## SHORT PROBLEM
Reproduce the rows below word for word, starting at the first line and ending at the line that contains "This screenshot has height=482, width=914.", both ends included.

## GIVEN DATA
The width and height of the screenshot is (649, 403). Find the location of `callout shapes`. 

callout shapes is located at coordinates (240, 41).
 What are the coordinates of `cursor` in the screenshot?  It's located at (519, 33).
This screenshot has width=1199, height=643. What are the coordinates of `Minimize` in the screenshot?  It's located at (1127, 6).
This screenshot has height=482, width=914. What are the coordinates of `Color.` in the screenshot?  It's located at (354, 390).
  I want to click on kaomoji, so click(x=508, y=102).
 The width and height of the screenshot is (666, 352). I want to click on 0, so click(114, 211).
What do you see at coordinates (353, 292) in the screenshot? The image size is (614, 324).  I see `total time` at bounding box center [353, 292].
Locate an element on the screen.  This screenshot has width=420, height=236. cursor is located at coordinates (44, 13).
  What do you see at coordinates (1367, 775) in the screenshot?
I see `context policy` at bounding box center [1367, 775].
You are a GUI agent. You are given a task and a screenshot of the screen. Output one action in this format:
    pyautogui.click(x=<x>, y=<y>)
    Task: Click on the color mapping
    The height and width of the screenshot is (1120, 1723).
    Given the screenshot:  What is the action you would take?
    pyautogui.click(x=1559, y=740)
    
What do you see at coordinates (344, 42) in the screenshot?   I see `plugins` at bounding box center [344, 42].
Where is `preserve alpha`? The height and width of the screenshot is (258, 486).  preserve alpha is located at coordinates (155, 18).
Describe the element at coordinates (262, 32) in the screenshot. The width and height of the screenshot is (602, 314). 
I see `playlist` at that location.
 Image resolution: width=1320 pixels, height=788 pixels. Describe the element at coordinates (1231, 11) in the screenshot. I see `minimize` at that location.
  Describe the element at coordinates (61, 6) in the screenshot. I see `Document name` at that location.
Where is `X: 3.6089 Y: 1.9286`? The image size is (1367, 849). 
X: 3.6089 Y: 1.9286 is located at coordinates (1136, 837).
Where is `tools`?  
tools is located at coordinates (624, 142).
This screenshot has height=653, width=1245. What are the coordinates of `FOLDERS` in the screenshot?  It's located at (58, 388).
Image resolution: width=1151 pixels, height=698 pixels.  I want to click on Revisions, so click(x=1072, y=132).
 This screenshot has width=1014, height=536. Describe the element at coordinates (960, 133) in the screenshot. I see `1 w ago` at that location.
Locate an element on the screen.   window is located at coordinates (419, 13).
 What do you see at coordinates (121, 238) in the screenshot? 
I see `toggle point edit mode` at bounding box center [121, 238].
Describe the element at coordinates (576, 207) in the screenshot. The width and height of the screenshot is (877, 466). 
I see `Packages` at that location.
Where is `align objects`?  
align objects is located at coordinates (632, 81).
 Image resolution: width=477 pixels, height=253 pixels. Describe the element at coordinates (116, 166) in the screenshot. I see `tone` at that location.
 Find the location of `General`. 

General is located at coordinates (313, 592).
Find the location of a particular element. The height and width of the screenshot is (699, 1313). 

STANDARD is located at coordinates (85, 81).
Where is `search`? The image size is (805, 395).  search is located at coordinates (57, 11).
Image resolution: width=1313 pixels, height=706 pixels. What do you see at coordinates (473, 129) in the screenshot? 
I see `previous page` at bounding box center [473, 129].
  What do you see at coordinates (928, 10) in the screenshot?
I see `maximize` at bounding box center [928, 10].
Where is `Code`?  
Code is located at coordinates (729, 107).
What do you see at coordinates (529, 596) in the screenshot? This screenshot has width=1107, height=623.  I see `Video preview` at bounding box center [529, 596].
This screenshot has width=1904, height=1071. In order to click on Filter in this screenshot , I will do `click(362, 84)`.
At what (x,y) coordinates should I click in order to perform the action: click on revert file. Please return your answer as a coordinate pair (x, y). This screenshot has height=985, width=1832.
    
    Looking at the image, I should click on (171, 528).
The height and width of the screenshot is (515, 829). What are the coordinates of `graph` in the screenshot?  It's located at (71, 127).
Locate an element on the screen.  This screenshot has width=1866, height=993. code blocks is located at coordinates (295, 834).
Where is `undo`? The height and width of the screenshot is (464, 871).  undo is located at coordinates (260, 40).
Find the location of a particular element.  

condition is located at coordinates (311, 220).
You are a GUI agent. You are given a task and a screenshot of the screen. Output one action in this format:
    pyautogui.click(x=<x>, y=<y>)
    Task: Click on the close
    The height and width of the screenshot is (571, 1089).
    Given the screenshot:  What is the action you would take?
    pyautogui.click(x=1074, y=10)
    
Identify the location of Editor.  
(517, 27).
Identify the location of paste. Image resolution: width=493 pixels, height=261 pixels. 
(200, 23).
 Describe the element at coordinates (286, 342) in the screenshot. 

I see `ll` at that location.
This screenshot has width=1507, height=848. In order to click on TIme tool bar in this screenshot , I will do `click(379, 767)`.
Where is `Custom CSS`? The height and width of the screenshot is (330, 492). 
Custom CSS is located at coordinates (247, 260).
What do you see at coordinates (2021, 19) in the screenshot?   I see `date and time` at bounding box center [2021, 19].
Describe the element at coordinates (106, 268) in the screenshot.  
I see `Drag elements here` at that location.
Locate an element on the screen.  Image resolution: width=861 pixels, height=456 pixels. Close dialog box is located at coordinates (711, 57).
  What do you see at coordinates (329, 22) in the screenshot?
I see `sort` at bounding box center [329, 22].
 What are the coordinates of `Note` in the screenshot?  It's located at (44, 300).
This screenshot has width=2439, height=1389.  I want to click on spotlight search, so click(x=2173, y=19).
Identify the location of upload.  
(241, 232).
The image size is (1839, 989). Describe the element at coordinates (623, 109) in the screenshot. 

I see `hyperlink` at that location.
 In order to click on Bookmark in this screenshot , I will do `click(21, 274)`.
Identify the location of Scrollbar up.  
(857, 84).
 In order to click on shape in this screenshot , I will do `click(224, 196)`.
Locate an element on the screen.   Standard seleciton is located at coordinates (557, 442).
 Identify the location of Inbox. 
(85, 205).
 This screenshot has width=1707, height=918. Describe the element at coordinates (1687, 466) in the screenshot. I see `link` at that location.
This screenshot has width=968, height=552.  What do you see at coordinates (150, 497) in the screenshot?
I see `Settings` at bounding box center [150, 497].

## EXPECTED ANSWER
The width and height of the screenshot is (649, 403). Find the location of `callout shapes`. 

callout shapes is located at coordinates (240, 41).
 What are the coordinates of `cursor` in the screenshot?  It's located at (519, 33).
This screenshot has width=1199, height=643. What are the coordinates of `Minimize` in the screenshot?  It's located at (1127, 6).
This screenshot has height=482, width=914. What are the coordinates of `Color.` in the screenshot?  It's located at (354, 390).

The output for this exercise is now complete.